Dutiful Mike Wilbon Is Shilling For New York's Foolish Vaccine Mandate
Kevin Durantcalled out the mayor of New York City Eric Adams for the vaccine mandate that keeps his unvaccinated teammate Kyrie Irving from playing during home games.
“It’s ridiculous. I don’t understand it at all,” Durant said. “They lifted all of that in the arena, right? I don’t get it.
“It just feels like, at this point now, somebody’s trying to make a statement or point to flex their authority,” he added.
Durant's comments enraged ESPN's Michael Wilbon. In fact, Durant's presser almost brought Wilbon to tears.
Here's Wilbon from Sunday's NBA Countdown:
At this point, what does "people dying" have to do with Durant's comments or Irving's situation?
First, COVID mainly impacts the obese and those over 65 or with a preexisting condition, and Omicron is not a deadly variant of it. As a 29-year-old professional athlete, Irving was hardly ever at risk of serious symptoms, even if he contracted the virus.
Second, why do New York laws allow Irving to sit courtside at the Barclays Center but not play on it? That was Durant's point, after all.
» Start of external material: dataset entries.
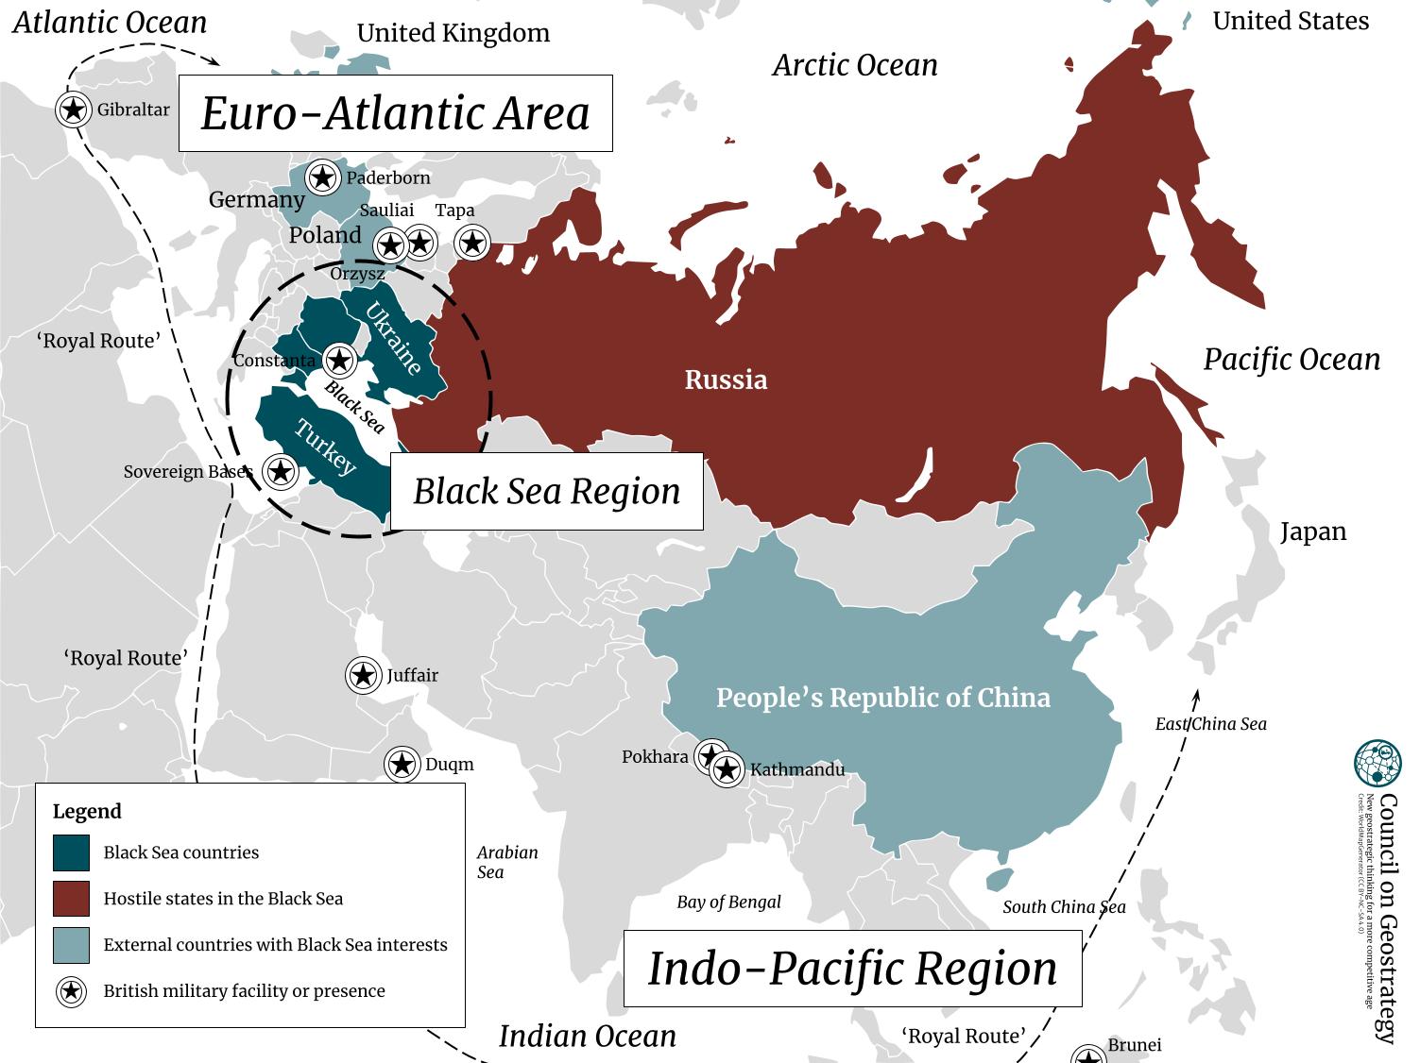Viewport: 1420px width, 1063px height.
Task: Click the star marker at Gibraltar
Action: click(74, 110)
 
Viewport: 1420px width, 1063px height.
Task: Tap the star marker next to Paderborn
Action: click(323, 177)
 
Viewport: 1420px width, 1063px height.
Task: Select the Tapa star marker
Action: click(472, 243)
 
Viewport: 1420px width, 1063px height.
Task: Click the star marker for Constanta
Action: click(339, 360)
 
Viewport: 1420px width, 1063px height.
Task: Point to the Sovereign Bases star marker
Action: click(280, 471)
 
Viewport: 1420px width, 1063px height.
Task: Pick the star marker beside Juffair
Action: click(363, 675)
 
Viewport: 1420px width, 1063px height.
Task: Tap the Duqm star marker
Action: click(402, 764)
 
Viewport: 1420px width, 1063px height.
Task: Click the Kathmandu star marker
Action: click(727, 770)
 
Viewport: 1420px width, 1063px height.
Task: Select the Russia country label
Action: click(726, 380)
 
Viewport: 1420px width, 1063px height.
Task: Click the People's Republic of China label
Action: click(882, 698)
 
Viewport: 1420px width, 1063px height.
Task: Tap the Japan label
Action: click(1312, 532)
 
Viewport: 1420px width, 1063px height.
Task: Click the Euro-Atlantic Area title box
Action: click(396, 113)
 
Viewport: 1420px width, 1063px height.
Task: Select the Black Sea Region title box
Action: click(546, 491)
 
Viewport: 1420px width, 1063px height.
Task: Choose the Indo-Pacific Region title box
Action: click(852, 969)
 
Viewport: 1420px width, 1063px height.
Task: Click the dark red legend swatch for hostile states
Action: click(72, 899)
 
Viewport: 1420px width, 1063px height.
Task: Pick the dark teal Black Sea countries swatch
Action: click(72, 852)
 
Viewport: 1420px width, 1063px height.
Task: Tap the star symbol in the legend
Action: click(72, 991)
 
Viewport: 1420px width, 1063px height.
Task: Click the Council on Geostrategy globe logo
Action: click(1377, 764)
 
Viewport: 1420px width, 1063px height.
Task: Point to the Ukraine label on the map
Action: click(393, 339)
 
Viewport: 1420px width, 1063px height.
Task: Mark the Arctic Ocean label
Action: click(855, 65)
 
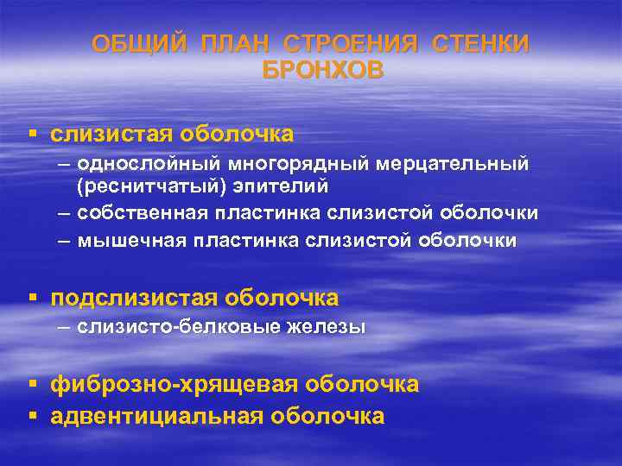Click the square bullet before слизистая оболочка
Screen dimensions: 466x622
point(33,134)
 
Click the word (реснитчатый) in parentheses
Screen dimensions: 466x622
point(137,185)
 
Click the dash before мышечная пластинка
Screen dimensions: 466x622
point(63,241)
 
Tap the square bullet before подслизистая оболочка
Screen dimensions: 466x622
point(33,299)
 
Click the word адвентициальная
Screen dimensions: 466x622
point(156,416)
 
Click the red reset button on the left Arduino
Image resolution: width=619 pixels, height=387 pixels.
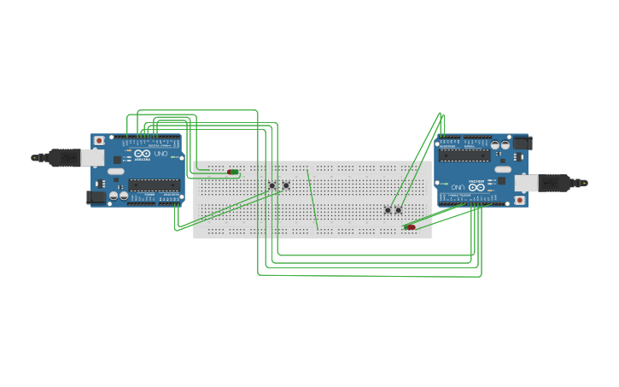pyautogui.click(x=99, y=140)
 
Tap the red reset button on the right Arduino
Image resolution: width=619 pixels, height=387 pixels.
pyautogui.click(x=519, y=201)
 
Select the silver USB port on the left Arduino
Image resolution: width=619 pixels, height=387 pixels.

Unfortunately, Wilbon's nodding co-commentators, Stephen A. Smith and Jalen Rose, never pressed him for answers to these questions, so Wilbon never had to explain or defend his performative outrage.
If ESPN had some diversity of thought on the set -- you know how much they love diversity over there -- then someone might have pushed back against Wilbon's babble. Of course, ESPN doesn't care about that type of diversity anymore. And that's part of the issue with ESPN commentators delving into political issues.
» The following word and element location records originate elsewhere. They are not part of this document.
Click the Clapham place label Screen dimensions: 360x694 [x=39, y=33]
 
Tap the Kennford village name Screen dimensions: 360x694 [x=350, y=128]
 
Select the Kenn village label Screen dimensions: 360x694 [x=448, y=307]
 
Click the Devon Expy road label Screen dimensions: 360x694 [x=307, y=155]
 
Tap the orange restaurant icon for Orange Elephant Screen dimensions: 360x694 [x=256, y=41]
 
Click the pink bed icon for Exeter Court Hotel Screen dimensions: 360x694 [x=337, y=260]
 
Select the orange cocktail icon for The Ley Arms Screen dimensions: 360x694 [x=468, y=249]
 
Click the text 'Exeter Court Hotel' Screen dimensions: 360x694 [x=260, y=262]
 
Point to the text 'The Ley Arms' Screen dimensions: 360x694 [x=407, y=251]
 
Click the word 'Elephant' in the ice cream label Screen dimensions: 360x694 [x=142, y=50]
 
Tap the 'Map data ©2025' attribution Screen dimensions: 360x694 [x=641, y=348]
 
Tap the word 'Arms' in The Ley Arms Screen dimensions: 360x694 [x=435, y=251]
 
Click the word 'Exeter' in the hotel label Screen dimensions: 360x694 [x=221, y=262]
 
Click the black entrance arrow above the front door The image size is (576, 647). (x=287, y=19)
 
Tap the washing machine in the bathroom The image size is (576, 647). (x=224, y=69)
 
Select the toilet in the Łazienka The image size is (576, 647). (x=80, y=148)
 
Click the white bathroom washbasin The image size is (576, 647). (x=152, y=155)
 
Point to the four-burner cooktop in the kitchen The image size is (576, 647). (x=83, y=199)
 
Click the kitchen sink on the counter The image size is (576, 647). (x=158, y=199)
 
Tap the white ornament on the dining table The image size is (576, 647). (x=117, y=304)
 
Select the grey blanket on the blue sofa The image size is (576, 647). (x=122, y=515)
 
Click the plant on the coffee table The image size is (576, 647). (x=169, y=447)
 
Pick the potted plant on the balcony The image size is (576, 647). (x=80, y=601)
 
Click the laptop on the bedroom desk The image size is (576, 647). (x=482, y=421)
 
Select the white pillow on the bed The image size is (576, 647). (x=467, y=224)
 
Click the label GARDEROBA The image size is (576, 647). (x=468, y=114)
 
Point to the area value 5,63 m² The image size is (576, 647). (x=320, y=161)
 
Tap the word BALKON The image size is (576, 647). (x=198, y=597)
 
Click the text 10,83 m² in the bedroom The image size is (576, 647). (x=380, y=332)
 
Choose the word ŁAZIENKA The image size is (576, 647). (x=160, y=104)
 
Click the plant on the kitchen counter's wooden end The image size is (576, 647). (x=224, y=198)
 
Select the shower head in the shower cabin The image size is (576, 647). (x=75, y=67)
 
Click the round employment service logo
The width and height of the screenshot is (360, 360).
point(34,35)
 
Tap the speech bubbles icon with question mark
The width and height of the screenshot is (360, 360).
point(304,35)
Like Wilbon, most ESPN analysts are uninformed on topics besides basketball and football. They all get their news from social media and can't separate reasonable arguments from the insane ones, even when presented with them face to face. That's why Smith and Rose just nod along. The groupthink at ESPN does such a disservice to sports fans and casual viewers.
Ultimately, the vaccine mandate imposed on NYC workers was never about health or safety. It was always about control, and now it just looks foolish and outdated. Yet dutiful members of the media like Wilbon are still shaming those who speak out against the mandate.
It sounds like Michael Wilbon is, to use his word, the knucklehead here. A useful one too.